AUFGABE: Schreibe im Forumsbeitrag über das asynchrone Webcambild in OBS den Abschnitt von „Das Mikrofon der“ bis einschließlich „das selbe Problem?“ erneut ab und tausche dabei „Lippenbewegung“ gegen „Mundbewegung“ aus.

# OBS - Webcam Video und Ton asynchron



## Fillmore (5. Februar 2017)

Hallo Forum,

ich musste in letzter Zeit leider feststellen, das meine Facecam beim Streaming mit OBS asynkron (gibt es das Wort eigentlich? *g*) ist.
Das Mikrofon der Webcam nutze ich nicht! Habe extra ein Mikrofon für die Sprachaufnahme.

Man hört mich sprechen, aber die Lippenbewegung kommt etwas zeitversetzt.
Es gibt zwar die Möglichkeit in Millisekunden da was einzustellen, aber ich habe überhaupt keinen Anhaltspunkt welcher Wert genau passt.
Wieso ging das früher und jetzt plötzlich nicht mehr?

Einer ne Idee oder das selbe Problem?

Grüße und Danke


----------



## Fillmore (10. Februar 2017)

DATENSATZINHALT:
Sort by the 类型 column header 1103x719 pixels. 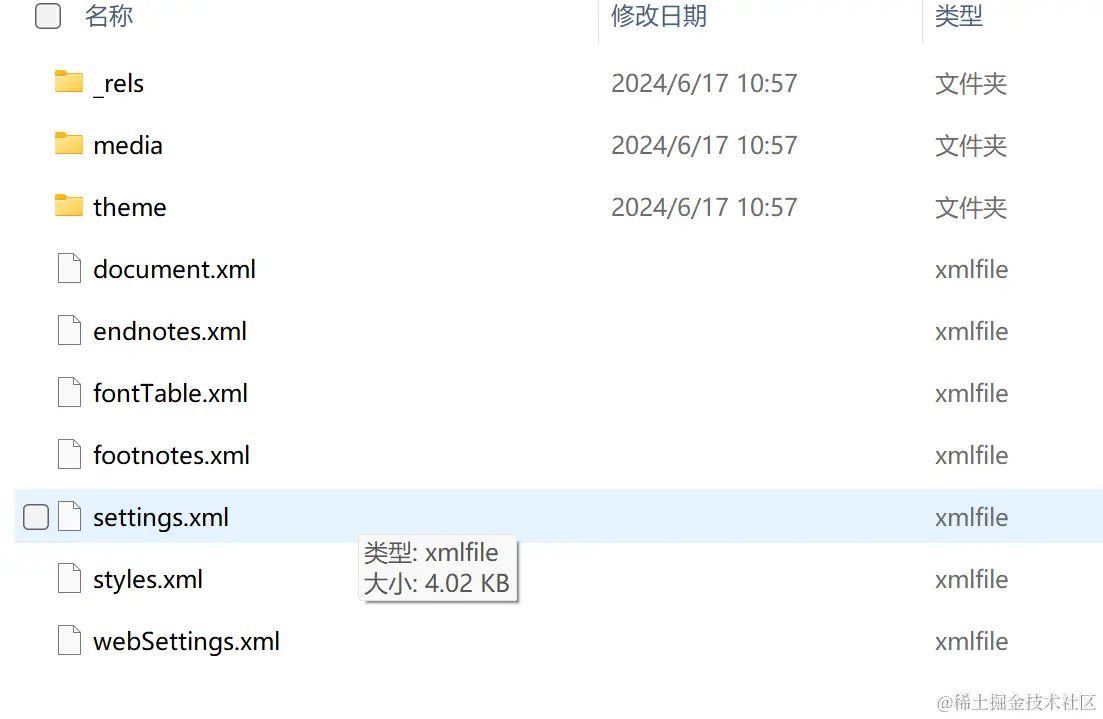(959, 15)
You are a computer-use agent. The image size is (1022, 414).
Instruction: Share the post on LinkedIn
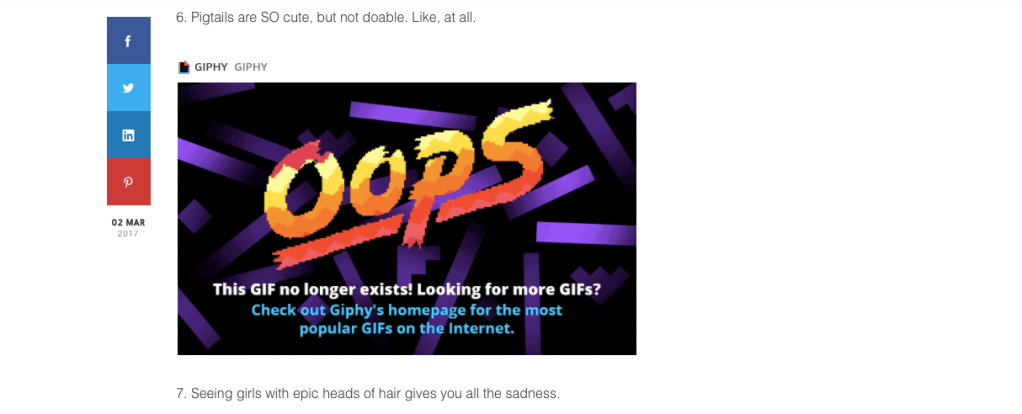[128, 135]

VOLLSTÄNDIGE ANTWORT:
Das Mikrofon der Webcam nutze ich nicht! Habe extra ein Mikrofon für die Sprachaufnahme.

Man hört mich sprechen, aber die Mundbewegung kommt etwas zeitversetzt.
Es gibt zwar die Möglichkeit in Millisekunden da was einzustellen, aber ich habe überhaupt keinen Anhaltspunkt welcher Wert genau passt.
Wieso ging das früher und jetzt plötzlich nicht mehr?

Einer ne Idee oder das selbe Problem?